Executioner's Song, The - Norman Mailer [233]
Gilmore shook his head. "There is reincarnation," he said, "I know."
Boaz dropped it. No matter how you might love a discussion, you had to sense when to give way.
They got into numerology. Gilmore's birthday added up to 21. In tarot, that was the card for The Universe. 2 and 1 also made 3, a fortunate number, The Empress. In turn, Boaz's birthday summed up to The Emperor and The Fool.
"We're balanced," said Boaz, giggling.
"Yeah," said Gilmore, "we're good partners."
If you assigned numbers to the letters in the name, however, Gary added up to seven, and Gilmore to six. Thirteen was the card for death. Boaz could feel that vibration going right through Gilmore, What a waste, he thought, what a shame. He's down to the last week of his life. It made him sad that he was one of the very few people to realize Gilmore was serious about dying with dignity, and he told him so.
Gilmore nodded. "I'm ready to give you the interview," he said, but added, "I'd like some help. Will you be my lawyer?"
If he agreed, thought Dennis, a lot of people were sure not going to understand. It was going to be awfully difficult professionally. But what an experience!
"God," said Dennis, "do you know the kind of reputation I'm going to get for this?"
"You can handle it," Gary said.
Boaz nodded. He could handle it. Still, he had to say, "I feel like Judas helping you get executed."
"Judas," said Gary, "was the most bum-beefed man in history."
Judas knew what was going down, Gilmore said. Judas was there to help Jesus tune into the prophecy.
Now that they had agreed to work together, Boaz began to ponder the tougher side of Gary. Macho to a certain extent. Of course, he had had to use a gun to prove his power. Lived in ultimates. Must have been a very sensitive child.
5
At this point, Gary said, "It's like I'm the Fonz and you're Richie." That made Dennis think of his eighth grade in Fresno and the element in school who got girls and smoked and looked at porno photographs and drank illicit booze, all the while that he was still naive about it.
On the way out, Gilmore said, "I want you to come every day."
Boaz promised he would. He had been there close to three hours.
Sam Smith wanted to know how it had gone. Came up to Dennis in the hall and gave a smile. "Well, Mr. Boaz," asked Sam Smith, "are you really with us?" With Us?
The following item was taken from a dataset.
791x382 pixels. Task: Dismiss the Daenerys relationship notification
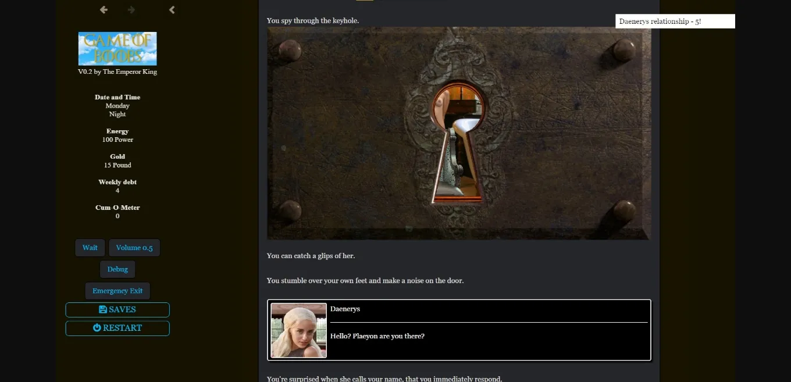pos(675,22)
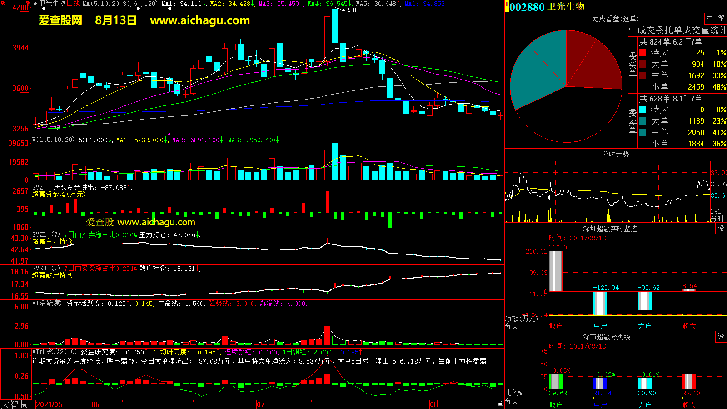Click the lock icon at bottom of chart

[x=500, y=403]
It brought in response, a grin to Dennis's face. The Defense Attorney buddying with the Warden. "Yeah, I'm with you, Warden."
Yeah. All the way.
Even though they got to California years after the Okies migrated from the dust bowl, Boaz's folks were touchy about coming from Oklahoma. All through the Depression and the Second World War, Okie had been a bad word in Fresno. It didn't matter that Dennis's stepfather was a Staff Sergeant in the Army, it was still a stigma. As a kid, Dennis would say things like "my brother, he . . . " and in elementary school they made him take a remedial English course. He would make up for that by getting good grades in high school, and working on diction and making friends with kids from middle-class parents. Wanted to establish himself as a Californian.
When he was older, however, he could appreciate his heritage. A part of him never did get won over by all this middle-class ethos. But he had worked at it. He got elected student body president in the ninth grade, played basketball, and was captain of the tennis team in high school, yet he always knew he was being an overachiever and all through college and law school, he had this big division in himself. Would he opt for that job as Assistant D.A.